I.3°) JUSTIFICATION DU CHOIX DU THEME
ET DU CADRE D'ETUDE
L'interdiction de la vente de l'essence
« Kpayo » au Bénin remonte aux années 1980.
Mais force est de constater que les multiples luttes engagées n'ont pas
abouti à des résultats concrets. Au contraire, on assiste
à une augmentation exponentielle du monde des consommateurs et acteurs
animant la filière. Au niveau des vendeurs et trafiquants c'est la
constitution de groupes bien organisés et bien structurés. Ces
derniers, disposent d'une organisation syndicale pour défendre leurs
intérêts, ce qui ne respecte aucune normativité. Cette
organisation leur permet de résister et de riposter énergiquement
aux assauts des autorités surtout ceux des agents de la CONAMIP. Nous
avons assisté à des affrontements physiques violents entre agents
de la CONAMIP et trafiquants dans la ville de Cotonou et d'autres villes du
pays. Ces différents affrontements créent une situation
d'insécurité dans le pays. Ce qui a amené les
autorités politiques à prendre de nouvelles mesures dont
l'objectif est d'orienter les vendeurs du Kpayo vers d'autres activités.
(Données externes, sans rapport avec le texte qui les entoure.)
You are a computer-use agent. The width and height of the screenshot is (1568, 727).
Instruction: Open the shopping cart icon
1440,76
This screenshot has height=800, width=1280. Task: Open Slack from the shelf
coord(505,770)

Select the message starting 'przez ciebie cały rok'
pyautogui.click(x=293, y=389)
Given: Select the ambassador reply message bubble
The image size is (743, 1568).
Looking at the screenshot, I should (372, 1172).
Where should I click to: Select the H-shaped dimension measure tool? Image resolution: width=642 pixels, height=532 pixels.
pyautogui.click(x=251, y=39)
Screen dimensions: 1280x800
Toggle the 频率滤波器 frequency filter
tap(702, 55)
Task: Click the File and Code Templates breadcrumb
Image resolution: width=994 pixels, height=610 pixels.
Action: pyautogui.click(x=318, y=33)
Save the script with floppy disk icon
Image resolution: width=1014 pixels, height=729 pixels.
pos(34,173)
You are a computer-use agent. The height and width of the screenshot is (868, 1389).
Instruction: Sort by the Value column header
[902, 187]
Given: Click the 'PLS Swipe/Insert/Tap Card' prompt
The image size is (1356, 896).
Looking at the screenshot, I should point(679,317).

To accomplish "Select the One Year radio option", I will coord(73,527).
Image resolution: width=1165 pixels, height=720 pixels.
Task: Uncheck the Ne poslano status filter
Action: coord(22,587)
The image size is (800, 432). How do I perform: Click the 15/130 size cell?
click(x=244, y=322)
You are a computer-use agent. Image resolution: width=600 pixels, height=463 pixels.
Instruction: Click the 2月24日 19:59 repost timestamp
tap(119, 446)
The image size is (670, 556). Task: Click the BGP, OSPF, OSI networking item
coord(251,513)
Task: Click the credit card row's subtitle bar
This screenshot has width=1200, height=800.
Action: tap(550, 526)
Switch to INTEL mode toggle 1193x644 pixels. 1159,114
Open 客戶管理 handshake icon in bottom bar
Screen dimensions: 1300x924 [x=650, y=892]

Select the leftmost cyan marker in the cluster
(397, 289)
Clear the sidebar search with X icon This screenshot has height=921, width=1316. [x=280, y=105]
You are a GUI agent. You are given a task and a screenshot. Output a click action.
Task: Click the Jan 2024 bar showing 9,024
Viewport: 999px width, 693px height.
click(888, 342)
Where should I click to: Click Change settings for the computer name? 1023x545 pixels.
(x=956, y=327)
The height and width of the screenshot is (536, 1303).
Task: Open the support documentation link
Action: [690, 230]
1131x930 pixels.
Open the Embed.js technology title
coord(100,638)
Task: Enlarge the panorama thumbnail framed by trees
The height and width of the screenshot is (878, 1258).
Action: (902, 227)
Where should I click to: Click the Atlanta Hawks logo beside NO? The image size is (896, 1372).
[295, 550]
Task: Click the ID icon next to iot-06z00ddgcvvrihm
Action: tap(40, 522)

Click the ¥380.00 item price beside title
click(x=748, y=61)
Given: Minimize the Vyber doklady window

Depuis que les autorités ont émis l'idée de ces probables
mesures, on note une affluence considérable des populations vers ladite
activité. Pour les plus anciens, ces mesures ne sont pas les bienvenues
puisqu'elles ont été conçues par les autorités sans
tenir compte de leurs aspirations et besoins.
Par ailleurs, la vente illicite de l'essence est faite par de
hauts responsables qui sont les grossistes puisqu'elles disposent de gros
moyens financiers. Ce qui sème le doute quant à l'aboutissement
et la réussite des mesures pour réprimer les contrebandiers; ce
sont ces mêmes autorités qui doivent en amont élaborer les
plans, les stratégies et les politiques de lutte, mais en aval elles
sont à la source des ravitaillements importants. Autant de faits qui
méritent réflexion et recherche.
Nous avons également des raisons subjectives qui
nous ont motivé quant au choix de ce thème. Pour réussir
la mission à eux confiée, les responsables de la CONAMIP ont
associé les forces de l'ordre dont des militaires. Ces derniers, sortis
des casernes, sont mis en contact direct des femmes et hommes d'affaires du
secteur informel ; ils n'arrivent pas à résister devant le
pouvoir de l'argent, argent que les grossistes et autres acteurs leur
proposent. Nous avons été témoins de ce qu'un des agents
de la CONAMIP en poste s'est fait réveiller par les trafiquants pour lui
donner la part représentant "le ticket de libre circulation ou le
laisser passer". Aussi dans le cadre de la fête nationale de
l'indépendance les policiers ont chassé pendant la
journée du 31 juillet 2007 tous les vendeurs de
« kpayo » installés sur la voie inter-Etats
Cotonou-Bohicon. Ce qui nous a le plus marqué est que le soir même
de cette date, lesdits agents se sont approvisionnés en carburant chez
ces vendeurs de « kpayo ».
Ce sont autant de faits qui contribuent fondamentalement
à l'échec de la lutte entamée depuis et qui pour nous,
revêt un caractère social qu'il faille aborder avec tact, rigueur,
et sérénité. La pratique de la vente illicite de
l'essence, du moment où elle se fait par des êtres humains et plus
dans la société doit faire l'objet d'étude pour le
chercheur.
C'est d'ailleurs un fait social dans la mesure où son
interdiction fragilise la quiétude sociale et conduit à des
crises sociales.
Lorsqu'on fait le point des actions (militaires) menées
par l'autorité politique et qu'on n'est pas arrivé à
panser la plaie ou à résoudre le problème, il
s'avère important de l'approcher sous un autre angle. Cela permettra de
comprendre les fondements socio-économiques qui font obstacle à
son interdiction.
Nous avons choisi la ville de Cotonou comme cadre
d'étude parce qu'elle est la capitale économique et
administrative du pays et partant attire les acteurs sociaux en quête
d'emplois. C'est dans cette ville que circule le plus grand nombre d'engins,
véhicules et où les trafiquants du « Kpayo »
font de bonnes affaires. Il faut noter que c'est aussi la ville qui ressent le
plus l'effet des pénuries d'essence.
Cotonou est notre lieu de résidence, ce qui nous a
facilité la recherche et réduit les dépenses auxquelles
nous serions amenées à faire face, notamment en ce qui concerne
le transport. Ce cadre se prête bien à notre étude parce
que les groupes cibles de premier et second rangs sont facilement
repérables, en l'occurrence les vendeurs en général, les
consommateurs et les décideurs politiques.